An example is how Federated Charities partnered recently with the fledgling Children of Incarcerated Parents Partnership, a nonprofit founded a few years ago to assist Frederick County kids whose parents are imprisoned. Federated Charities provided one-time grants from its emergency fund to the nonprofit’s clients to purchase a uniform and a vacuum cleaner to help them get or stay employed. “I think of them as the umbrella under which nonprofits like mine can get needed expertise and services,” says Shari Scher, the group’s president.
On the Radar
Federated Charities’ role in the community functions largely under the radar—unless you have needed a pair of crutches, Ross jokes. “We’re here for the thing that you didn’t expect when you woke up this morning,” she says, referring to the slogan of the organization’s medical equipment loan closet, which lends about 1,000 crutches, wheelchairs and bedside commodes every year. “And I would say the same thing about our strategic assistance is that we’re here for the last thing that you expected to have to deal with as a nonprofit.”
Truby LaGarde, a longtime member of the Federated Charities board of directors, sees the pivot to a more hands-on approach toward cultivating nonprofits is a healthy one that might also raise the organization’s public profile.

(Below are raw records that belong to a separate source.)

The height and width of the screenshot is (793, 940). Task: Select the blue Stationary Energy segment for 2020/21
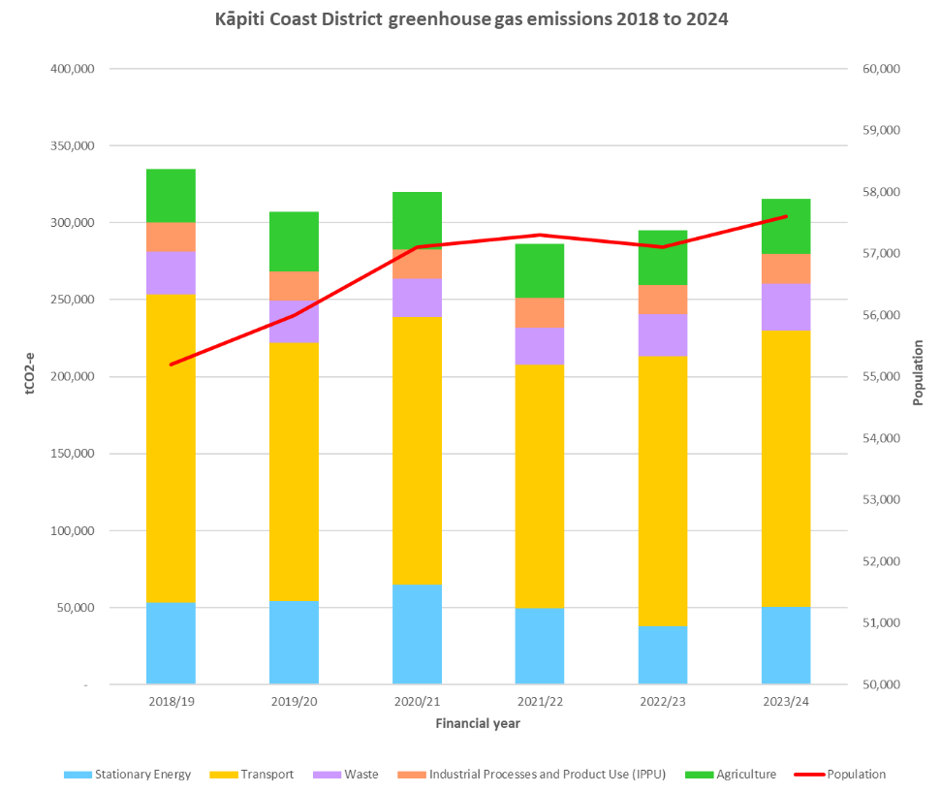(x=417, y=635)
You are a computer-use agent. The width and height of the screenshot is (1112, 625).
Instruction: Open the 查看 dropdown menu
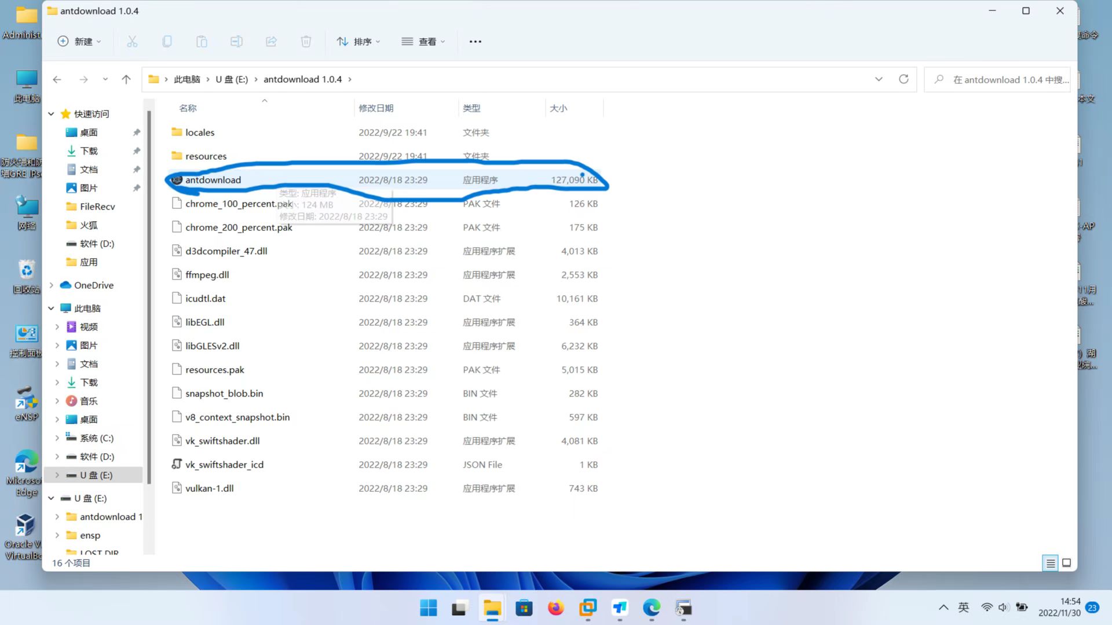(x=423, y=41)

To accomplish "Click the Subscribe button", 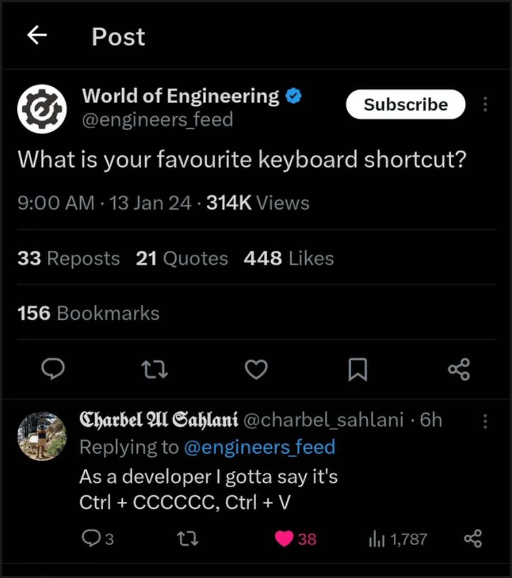I will 406,105.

In that vein, the board also approved the 106-year-old organization’s first signature public event, “The Art of the Dog,” a dog-themed open house and silent auction on June 8. The renewed energy at Federated Charities—attributed by many to Ross—will “help people recognize what a gem they’ve got here in the community,” says LaGarde, whose mother used to sew for the Red Cross in the building and late in her life utilized the loan closet.
Since taking the helm, Ross has removed from storage a treasure of artifacts and images that help tell the story of Federated Charities. Now they are sprinkled around the rooms and hang on the walls, Ross says, “to have our tenants and visitors reminded that this isn’t just a random building that exists here. It exists here for a purpose.”